• AIM OF THE EXERCISE: Write out each of the following items word for word.

....

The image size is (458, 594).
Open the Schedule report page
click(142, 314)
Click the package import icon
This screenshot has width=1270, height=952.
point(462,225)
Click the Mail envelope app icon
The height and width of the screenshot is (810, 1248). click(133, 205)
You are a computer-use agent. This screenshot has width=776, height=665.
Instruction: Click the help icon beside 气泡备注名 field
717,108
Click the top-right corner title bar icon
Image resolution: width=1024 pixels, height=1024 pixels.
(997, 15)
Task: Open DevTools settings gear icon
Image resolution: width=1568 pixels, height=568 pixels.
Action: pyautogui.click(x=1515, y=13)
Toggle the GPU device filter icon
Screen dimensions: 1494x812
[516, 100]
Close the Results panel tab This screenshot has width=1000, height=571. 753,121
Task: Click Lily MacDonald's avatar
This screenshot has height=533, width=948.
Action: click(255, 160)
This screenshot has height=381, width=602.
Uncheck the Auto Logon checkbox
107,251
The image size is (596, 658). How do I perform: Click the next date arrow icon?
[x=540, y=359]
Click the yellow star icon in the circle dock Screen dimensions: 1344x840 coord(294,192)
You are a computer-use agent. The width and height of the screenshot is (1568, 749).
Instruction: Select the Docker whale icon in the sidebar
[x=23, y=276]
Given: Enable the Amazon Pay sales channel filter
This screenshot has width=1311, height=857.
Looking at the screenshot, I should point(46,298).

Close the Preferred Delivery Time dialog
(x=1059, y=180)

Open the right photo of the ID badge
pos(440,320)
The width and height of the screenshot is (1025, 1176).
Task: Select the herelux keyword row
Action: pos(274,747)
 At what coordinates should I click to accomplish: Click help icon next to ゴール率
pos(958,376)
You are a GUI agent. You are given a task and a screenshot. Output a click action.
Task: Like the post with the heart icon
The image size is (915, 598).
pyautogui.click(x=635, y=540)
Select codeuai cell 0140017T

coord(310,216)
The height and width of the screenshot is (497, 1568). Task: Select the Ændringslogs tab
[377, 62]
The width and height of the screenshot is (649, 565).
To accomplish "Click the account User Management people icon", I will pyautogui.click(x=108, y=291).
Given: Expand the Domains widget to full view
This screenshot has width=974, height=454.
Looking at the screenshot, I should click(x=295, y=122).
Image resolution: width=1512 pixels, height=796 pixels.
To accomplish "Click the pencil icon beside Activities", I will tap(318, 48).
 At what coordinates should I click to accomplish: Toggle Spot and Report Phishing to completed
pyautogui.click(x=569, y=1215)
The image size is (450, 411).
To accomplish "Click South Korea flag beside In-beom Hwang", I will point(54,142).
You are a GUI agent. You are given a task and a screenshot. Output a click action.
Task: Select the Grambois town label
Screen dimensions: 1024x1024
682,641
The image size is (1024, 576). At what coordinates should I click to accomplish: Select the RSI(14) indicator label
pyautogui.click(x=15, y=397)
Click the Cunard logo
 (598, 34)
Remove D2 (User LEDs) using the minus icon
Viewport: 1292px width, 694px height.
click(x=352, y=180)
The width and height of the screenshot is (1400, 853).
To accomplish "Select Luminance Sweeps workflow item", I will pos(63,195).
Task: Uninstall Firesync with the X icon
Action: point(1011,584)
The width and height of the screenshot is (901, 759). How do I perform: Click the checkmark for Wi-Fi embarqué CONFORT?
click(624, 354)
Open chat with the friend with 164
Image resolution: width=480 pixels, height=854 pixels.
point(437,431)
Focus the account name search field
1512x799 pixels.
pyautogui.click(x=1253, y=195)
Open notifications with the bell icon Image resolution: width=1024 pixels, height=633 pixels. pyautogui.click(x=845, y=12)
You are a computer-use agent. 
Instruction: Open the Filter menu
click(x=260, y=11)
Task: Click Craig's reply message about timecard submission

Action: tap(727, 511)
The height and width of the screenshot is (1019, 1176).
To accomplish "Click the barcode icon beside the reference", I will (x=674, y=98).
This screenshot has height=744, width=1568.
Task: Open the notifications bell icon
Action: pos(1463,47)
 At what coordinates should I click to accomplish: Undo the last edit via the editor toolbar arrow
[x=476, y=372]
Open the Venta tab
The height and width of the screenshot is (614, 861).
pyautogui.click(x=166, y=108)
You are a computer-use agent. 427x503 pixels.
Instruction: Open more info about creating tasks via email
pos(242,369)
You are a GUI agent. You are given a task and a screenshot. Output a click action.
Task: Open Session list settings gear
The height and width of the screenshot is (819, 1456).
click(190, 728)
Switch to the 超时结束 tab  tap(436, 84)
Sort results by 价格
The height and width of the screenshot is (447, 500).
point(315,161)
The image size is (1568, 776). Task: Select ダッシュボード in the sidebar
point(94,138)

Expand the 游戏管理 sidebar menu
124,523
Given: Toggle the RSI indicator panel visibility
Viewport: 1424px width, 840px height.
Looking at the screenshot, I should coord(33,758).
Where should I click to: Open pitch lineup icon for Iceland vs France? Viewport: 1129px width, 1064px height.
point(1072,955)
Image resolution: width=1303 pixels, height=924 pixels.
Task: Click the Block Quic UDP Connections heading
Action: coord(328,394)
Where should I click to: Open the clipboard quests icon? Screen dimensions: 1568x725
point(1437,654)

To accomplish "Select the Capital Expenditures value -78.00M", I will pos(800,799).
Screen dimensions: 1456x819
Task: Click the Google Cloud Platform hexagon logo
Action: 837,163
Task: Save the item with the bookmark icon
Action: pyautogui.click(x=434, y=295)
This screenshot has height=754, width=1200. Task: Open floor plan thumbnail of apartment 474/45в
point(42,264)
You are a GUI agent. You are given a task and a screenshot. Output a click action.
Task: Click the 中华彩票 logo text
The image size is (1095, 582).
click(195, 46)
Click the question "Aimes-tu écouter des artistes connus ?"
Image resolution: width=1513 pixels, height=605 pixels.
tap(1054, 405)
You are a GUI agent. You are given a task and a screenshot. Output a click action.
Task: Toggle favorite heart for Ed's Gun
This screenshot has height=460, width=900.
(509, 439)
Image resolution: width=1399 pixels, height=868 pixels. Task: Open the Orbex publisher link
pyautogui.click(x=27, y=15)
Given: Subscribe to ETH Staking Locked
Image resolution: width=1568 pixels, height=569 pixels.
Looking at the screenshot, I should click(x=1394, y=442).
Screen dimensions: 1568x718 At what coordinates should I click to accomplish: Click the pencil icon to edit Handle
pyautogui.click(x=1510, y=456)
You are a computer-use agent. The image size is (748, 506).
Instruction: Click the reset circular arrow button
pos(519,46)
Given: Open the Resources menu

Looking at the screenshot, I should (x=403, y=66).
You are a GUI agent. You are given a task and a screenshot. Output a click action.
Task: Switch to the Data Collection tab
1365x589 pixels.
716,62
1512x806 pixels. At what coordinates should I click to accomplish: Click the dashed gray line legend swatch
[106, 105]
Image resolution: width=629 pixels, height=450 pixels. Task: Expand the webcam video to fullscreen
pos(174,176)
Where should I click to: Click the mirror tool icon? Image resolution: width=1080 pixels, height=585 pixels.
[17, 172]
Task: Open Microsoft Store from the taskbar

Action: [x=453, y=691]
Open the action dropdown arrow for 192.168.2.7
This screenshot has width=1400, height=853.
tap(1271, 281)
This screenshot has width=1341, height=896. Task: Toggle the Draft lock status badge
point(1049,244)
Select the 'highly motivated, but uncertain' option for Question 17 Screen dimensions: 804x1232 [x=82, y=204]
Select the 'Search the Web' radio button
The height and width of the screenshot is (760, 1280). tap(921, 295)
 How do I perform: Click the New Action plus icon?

....

• TASK RESPONSE:
The image size is (458, 594).
Open the Schedule report page
click(142, 314)
Click the package import icon
This screenshot has width=1270, height=952.
point(462,225)
Click the Mail envelope app icon
The height and width of the screenshot is (810, 1248). click(133, 205)
You are a computer-use agent. This screenshot has width=776, height=665.
Instruction: Click the help icon beside 气泡备注名 field
717,108
Click the top-right corner title bar icon
Image resolution: width=1024 pixels, height=1024 pixels.
(997, 15)
Task: Open DevTools settings gear icon
Image resolution: width=1568 pixels, height=568 pixels.
Action: pyautogui.click(x=1515, y=13)
Toggle the GPU device filter icon
Screen dimensions: 1494x812
[516, 100]
Close the Results panel tab This screenshot has width=1000, height=571. 753,121
Task: Click Lily MacDonald's avatar
This screenshot has height=533, width=948.
Action: click(255, 160)
This screenshot has height=381, width=602.
Uncheck the Auto Logon checkbox
107,251
The image size is (596, 658). How do I perform: Click the next date arrow icon?
[x=540, y=359]
Click the yellow star icon in the circle dock Screen dimensions: 1344x840 coord(294,192)
You are a computer-use agent. The width and height of the screenshot is (1568, 749).
Instruction: Select the Docker whale icon in the sidebar
[x=23, y=276]
Given: Enable the Amazon Pay sales channel filter
This screenshot has width=1311, height=857.
Looking at the screenshot, I should point(46,298).

Close the Preferred Delivery Time dialog
(x=1059, y=180)

Open the right photo of the ID badge
pos(440,320)
The width and height of the screenshot is (1025, 1176).
Task: Select the herelux keyword row
Action: pos(274,747)
 At what coordinates should I click to accomplish: Click help icon next to ゴール率
pos(958,376)
You are a GUI agent. You are given a task and a screenshot. Output a click action.
Task: Like the post with the heart icon
The image size is (915, 598).
pyautogui.click(x=635, y=540)
Select codeuai cell 0140017T

coord(310,216)
The height and width of the screenshot is (497, 1568). Task: Select the Ændringslogs tab
[377, 62]
The width and height of the screenshot is (649, 565).
To accomplish "Click the account User Management people icon", I will pyautogui.click(x=108, y=291).
Given: Expand the Domains widget to full view
This screenshot has width=974, height=454.
Looking at the screenshot, I should click(x=295, y=122).
Image resolution: width=1512 pixels, height=796 pixels.
To accomplish "Click the pencil icon beside Activities", I will tap(318, 48).
 At what coordinates should I click to accomplish: Toggle Spot and Report Phishing to completed
pyautogui.click(x=569, y=1215)
The image size is (450, 411).
To accomplish "Click South Korea flag beside In-beom Hwang", I will point(54,142).
You are a GUI agent. You are given a task and a screenshot. Output a click action.
Task: Select the Grambois town label
Screen dimensions: 1024x1024
682,641
The image size is (1024, 576). At what coordinates should I click to accomplish: Select the RSI(14) indicator label
pyautogui.click(x=15, y=397)
Click the Cunard logo
 (598, 34)
Remove D2 (User LEDs) using the minus icon
Viewport: 1292px width, 694px height.
click(x=352, y=180)
The width and height of the screenshot is (1400, 853).
To accomplish "Select Luminance Sweeps workflow item", I will pos(63,195).
Task: Uninstall Firesync with the X icon
Action: point(1011,584)
The width and height of the screenshot is (901, 759). How do I perform: Click the checkmark for Wi-Fi embarqué CONFORT?
click(624, 354)
Open chat with the friend with 164
Image resolution: width=480 pixels, height=854 pixels.
point(437,431)
Focus the account name search field
1512x799 pixels.
pyautogui.click(x=1253, y=195)
Open notifications with the bell icon Image resolution: width=1024 pixels, height=633 pixels. pyautogui.click(x=845, y=12)
You are a computer-use agent. 
Instruction: Open the Filter menu
click(x=260, y=11)
Task: Click Craig's reply message about timecard submission

Action: tap(727, 511)
The height and width of the screenshot is (1019, 1176).
To accomplish "Click the barcode icon beside the reference", I will (x=674, y=98).
This screenshot has height=744, width=1568.
Task: Open the notifications bell icon
Action: pos(1463,47)
 At what coordinates should I click to accomplish: Undo the last edit via the editor toolbar arrow
[x=476, y=372]
Open the Venta tab
The height and width of the screenshot is (614, 861).
pyautogui.click(x=166, y=108)
You are a computer-use agent. 427x503 pixels.
Instruction: Open more info about creating tasks via email
pos(242,369)
You are a GUI agent. You are given a task and a screenshot. Output a click action.
Task: Open Session list settings gear
The height and width of the screenshot is (819, 1456).
click(190, 728)
Switch to the 超时结束 tab  tap(436, 84)
Sort results by 价格
The height and width of the screenshot is (447, 500).
point(315,161)
The image size is (1568, 776). Task: Select ダッシュボード in the sidebar
point(94,138)

Expand the 游戏管理 sidebar menu
124,523
Given: Toggle the RSI indicator panel visibility
Viewport: 1424px width, 840px height.
Looking at the screenshot, I should coord(33,758).
Where should I click to: Open pitch lineup icon for Iceland vs France? Viewport: 1129px width, 1064px height.
point(1072,955)
Image resolution: width=1303 pixels, height=924 pixels.
Task: Click the Block Quic UDP Connections heading
Action: coord(328,394)
Where should I click to: Open the clipboard quests icon? Screen dimensions: 1568x725
point(1437,654)

To accomplish "Select the Capital Expenditures value -78.00M", I will pos(800,799).
Screen dimensions: 1456x819
Task: Click the Google Cloud Platform hexagon logo
Action: 837,163
Task: Save the item with the bookmark icon
Action: pyautogui.click(x=434, y=295)
This screenshot has height=754, width=1200. Task: Open floor plan thumbnail of apartment 474/45в
point(42,264)
You are a GUI agent. You are given a task and a screenshot. Output a click action.
Task: Click the 中华彩票 logo text
The image size is (1095, 582).
click(195, 46)
Click the question "Aimes-tu écouter des artistes connus ?"
Image resolution: width=1513 pixels, height=605 pixels.
tap(1054, 405)
You are a GUI agent. You are given a task and a screenshot. Output a click action.
Task: Toggle favorite heart for Ed's Gun
This screenshot has height=460, width=900.
(509, 439)
Image resolution: width=1399 pixels, height=868 pixels. Task: Open the Orbex publisher link
pyautogui.click(x=27, y=15)
Given: Subscribe to ETH Staking Locked
Image resolution: width=1568 pixels, height=569 pixels.
Looking at the screenshot, I should click(x=1394, y=442).
Screen dimensions: 1568x718 At what coordinates should I click to accomplish: Click the pencil icon to edit Handle
pyautogui.click(x=1510, y=456)
You are a computer-use agent. The image size is (748, 506).
Instruction: Click the reset circular arrow button
pos(519,46)
Given: Open the Resources menu

Looking at the screenshot, I should (x=403, y=66).
You are a GUI agent. You are given a task and a screenshot. Output a click action.
Task: Switch to the Data Collection tab
1365x589 pixels.
716,62
1512x806 pixels. At what coordinates should I click to accomplish: Click the dashed gray line legend swatch
[106, 105]
Image resolution: width=629 pixels, height=450 pixels. Task: Expand the webcam video to fullscreen
pos(174,176)
Where should I click to: Click the mirror tool icon? Image resolution: width=1080 pixels, height=585 pixels.
[17, 172]
Task: Open Microsoft Store from the taskbar

Action: [x=453, y=691]
Open the action dropdown arrow for 192.168.2.7
This screenshot has width=1400, height=853.
tap(1271, 281)
This screenshot has width=1341, height=896. Task: Toggle the Draft lock status badge
point(1049,244)
Select the 'highly motivated, but uncertain' option for Question 17 Screen dimensions: 804x1232 [x=82, y=204]
Select the 'Search the Web' radio button
The height and width of the screenshot is (760, 1280). tap(921, 295)
 How do I perform: Click the New Action plus icon?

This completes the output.